> _DIRECTIONS FOR THIS TASK_
All lines from the one with "Informativa privacy (521, 2378)" through the last line of the data below should be copied exactly; please add nothing.

[Stored entries]
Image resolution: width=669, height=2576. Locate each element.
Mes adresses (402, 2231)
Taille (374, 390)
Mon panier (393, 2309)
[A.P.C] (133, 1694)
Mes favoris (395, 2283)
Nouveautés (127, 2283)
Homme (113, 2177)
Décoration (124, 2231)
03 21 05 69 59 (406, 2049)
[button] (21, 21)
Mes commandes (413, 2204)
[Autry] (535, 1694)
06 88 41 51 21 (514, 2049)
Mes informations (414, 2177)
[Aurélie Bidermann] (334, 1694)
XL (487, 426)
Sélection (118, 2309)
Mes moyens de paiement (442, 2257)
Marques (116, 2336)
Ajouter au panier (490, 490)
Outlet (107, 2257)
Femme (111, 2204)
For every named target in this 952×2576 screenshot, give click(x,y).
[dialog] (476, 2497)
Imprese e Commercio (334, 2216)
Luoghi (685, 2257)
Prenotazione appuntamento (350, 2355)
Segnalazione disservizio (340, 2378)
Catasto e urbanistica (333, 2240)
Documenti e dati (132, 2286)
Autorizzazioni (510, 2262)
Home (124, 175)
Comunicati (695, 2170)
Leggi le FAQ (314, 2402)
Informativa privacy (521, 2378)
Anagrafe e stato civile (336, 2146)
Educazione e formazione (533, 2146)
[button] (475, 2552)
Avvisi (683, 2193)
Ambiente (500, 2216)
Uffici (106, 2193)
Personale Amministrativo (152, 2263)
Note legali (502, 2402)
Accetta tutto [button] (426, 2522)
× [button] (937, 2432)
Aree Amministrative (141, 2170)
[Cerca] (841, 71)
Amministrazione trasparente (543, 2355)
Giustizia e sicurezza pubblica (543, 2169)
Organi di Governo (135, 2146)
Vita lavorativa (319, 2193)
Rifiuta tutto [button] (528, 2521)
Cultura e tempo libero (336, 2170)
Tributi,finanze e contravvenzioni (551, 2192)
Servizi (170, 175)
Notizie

> _WORKED SOLUTION_
Informativa privacy (521, 2378)
Anagrafe e stato civile (336, 2146)
Educazione e formazione (533, 2146)
[button] (475, 2552)
Avvisi (683, 2193)
Ambiente (500, 2216)
Uffici (106, 2193)
Personale Amministrativo (152, 2263)
Note legali (502, 2402)
Accetta tutto [button] (426, 2522)
× [button] (937, 2432)
Aree Amministrative (141, 2170)
[Cerca] (841, 71)
Amministrazione trasparente (543, 2355)
Giustizia e sicurezza pubblica (543, 2169)
Organi di Governo (135, 2146)
Vita lavorativa (319, 2193)
Rifiuta tutto [button] (528, 2521)
Cultura e tempo libero (336, 2170)
Tributi,finanze e contravvenzioni (551, 2192)
Servizi (170, 175)
Notizie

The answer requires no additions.